As U.S. Debt Crisis Looms, Republicans Call For Debate, Common Ground on Spending

( – U.S. Treasury Secretary Janet Yellen states that the U.S. could default on the national debt by June. As the crisis looms, lawmakers call for debate and planning to avert a debt default.

Yellen warned that the U.S. would soon max out its national debt limit. The U.S. Debt Clock is currently at $31 Trillion dollars.  National debt will reach $31.38 trillion by January 19, Fox Business reported.

Yellen states that the Treasury Department would use “extraordinary measures” to avoid default.

In past debt crises, the U.S. raised the national debt ceiling to prevent defaulting, NPR reported. As Republicans take the House majority, the national debt ceiling raise may not look the same as in the past.

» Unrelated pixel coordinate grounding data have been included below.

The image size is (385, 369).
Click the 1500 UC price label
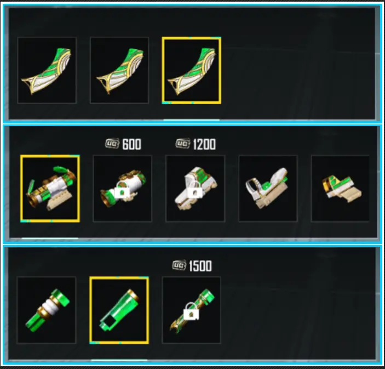click(192, 266)
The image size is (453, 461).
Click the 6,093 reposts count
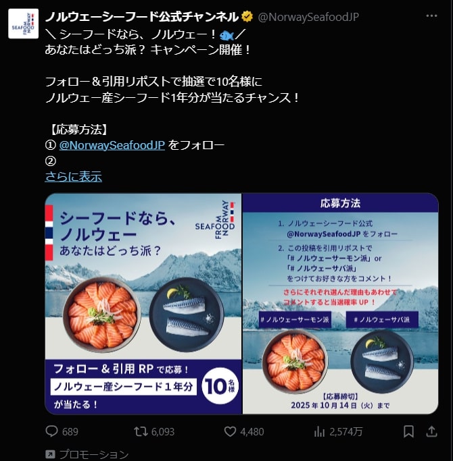point(163,431)
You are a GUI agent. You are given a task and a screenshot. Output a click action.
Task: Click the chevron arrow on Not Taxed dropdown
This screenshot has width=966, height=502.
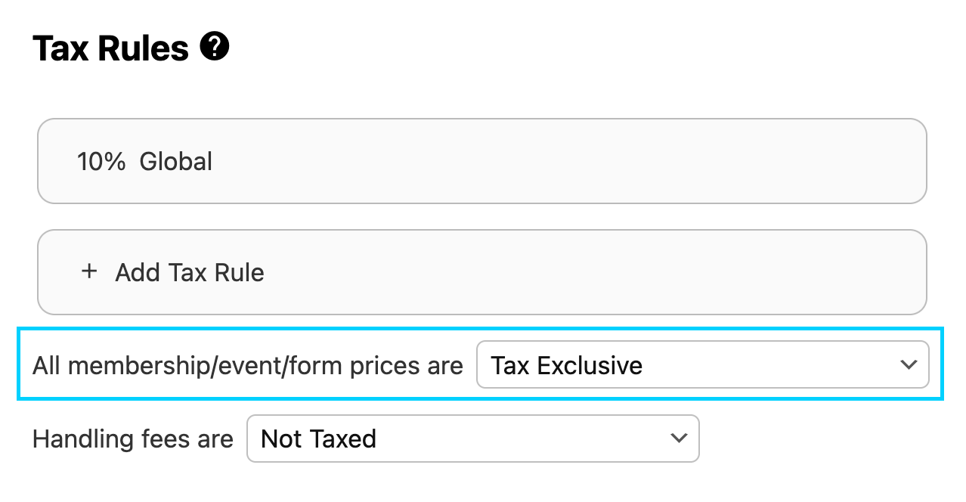(679, 438)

This, media reports warn, may be due to disunity between members of the Republican House majority.

As disunity dilemmas loom, Republican representatives called for debate and unity.

Representative Chip Roy (R.-Texas), a Freedom Caucus member, warns that political willpower must move to address discretionary spending.

Roy states that his colleagues must have a “crucial, full debate” on the debt ceiling and deficit spending. He warns that more was being spent on interest and debt than national defense.

As Congress debates fall behind, GOP Representative Don Bacon told MSNBC the Republicans and the Biden administration must “sit down and have an honest talk” about the debt ceiling. He says that Biden refuses to negotiate around the potential debt ceiling raise, while some of the Republicans want “100% of what they want.”

Bacon explains that the statesmen need to meet a common ground to move forward. He says that the debt level will have to rise because that is what the economy needs to avoid default. Bacon explains that the Republicans need to find a middle ground with the Biden administration to commit to a clear path forward on bringing debt and spending levels down.